Prayas works on governance, regulation and policy related aspects of electricity and energy sectors. There are four major areas of work, namely: Electricity generation & supply, Energy efficiency, Renewable energy and Energy, resources & development. It covers many Indian states and national issues. There are also a few international initiatives, undertaken with collaboration with other organisations. These include analysis of Bujagali hydro power project in Uganda, Electricity Governance Initiative and Electricity Supply Monitoring Initiative.

== Outputs ==
Work outputs of Prayas include reports, guides and regulatory or policy submissions, all of which are available on its website. Some major outputs are, Analysis of Enron-Dabhol power project, Survey of Electricity Regulatory Commissions, Primer on Electricity, Solar Roof-Top Photovoltaics (PV) in India, Activist Guide for better electricity service, Challenges before the Indian Coal Sector and Energy Requirement for decent living.
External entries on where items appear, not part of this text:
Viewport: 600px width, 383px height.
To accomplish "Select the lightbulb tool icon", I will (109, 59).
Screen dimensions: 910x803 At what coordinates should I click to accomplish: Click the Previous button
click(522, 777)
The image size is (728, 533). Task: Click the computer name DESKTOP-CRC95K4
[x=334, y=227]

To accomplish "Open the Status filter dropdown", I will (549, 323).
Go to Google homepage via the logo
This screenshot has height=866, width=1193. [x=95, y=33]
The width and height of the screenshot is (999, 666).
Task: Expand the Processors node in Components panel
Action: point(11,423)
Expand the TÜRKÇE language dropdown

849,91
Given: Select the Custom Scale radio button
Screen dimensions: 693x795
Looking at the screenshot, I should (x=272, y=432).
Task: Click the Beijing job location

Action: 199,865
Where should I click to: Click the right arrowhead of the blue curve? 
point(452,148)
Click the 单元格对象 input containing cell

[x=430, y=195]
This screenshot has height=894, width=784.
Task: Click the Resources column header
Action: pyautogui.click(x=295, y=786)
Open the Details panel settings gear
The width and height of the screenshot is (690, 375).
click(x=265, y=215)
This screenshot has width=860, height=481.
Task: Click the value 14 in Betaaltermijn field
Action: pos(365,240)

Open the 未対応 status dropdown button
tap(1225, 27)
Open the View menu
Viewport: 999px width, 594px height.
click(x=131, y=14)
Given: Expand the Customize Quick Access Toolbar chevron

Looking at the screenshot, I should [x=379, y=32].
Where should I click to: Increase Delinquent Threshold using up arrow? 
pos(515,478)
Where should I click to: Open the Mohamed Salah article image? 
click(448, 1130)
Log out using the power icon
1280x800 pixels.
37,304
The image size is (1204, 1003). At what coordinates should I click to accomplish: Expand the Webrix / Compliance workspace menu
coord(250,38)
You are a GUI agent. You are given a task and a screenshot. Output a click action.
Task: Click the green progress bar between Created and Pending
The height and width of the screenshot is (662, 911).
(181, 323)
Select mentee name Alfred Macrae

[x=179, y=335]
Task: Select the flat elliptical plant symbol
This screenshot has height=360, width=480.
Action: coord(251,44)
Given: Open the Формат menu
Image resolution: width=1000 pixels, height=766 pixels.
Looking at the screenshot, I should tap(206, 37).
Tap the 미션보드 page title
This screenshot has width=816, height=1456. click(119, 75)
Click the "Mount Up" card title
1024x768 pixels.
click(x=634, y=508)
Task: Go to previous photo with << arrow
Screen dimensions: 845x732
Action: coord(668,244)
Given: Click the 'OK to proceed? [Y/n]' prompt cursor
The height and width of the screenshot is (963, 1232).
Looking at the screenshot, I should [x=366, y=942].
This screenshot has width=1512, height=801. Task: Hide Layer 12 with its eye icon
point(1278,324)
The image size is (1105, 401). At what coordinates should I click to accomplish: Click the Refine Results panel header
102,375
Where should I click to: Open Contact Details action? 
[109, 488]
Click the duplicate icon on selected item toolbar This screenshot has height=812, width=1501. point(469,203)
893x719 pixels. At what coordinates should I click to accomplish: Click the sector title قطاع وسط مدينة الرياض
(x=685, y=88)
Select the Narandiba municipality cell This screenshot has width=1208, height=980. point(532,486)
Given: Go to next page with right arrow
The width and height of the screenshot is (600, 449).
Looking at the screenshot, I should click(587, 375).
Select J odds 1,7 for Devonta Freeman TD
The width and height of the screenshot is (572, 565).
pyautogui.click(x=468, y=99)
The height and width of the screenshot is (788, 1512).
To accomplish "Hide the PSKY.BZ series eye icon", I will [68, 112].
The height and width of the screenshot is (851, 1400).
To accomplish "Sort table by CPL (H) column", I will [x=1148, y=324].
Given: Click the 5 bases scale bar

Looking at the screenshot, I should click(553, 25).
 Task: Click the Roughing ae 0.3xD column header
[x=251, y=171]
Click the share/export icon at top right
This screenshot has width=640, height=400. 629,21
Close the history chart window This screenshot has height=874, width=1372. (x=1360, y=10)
Prayas's outputs include newspaper articles on topics like Solar Options for Agriculture, Energy Efficiency and Clean Cooking Challenges. There are also presentations/interviews on topics like India energy challenges, Energy policy, and Indian energy sector trends.

Prayas is a member of several official committees at the Central and State levels and has been knowledge partner to Central Government institutions such as NITI Aayog. Various commentators and reviewers have noted that the work of Prayas has contributed to improving governance and policy in the energy sector.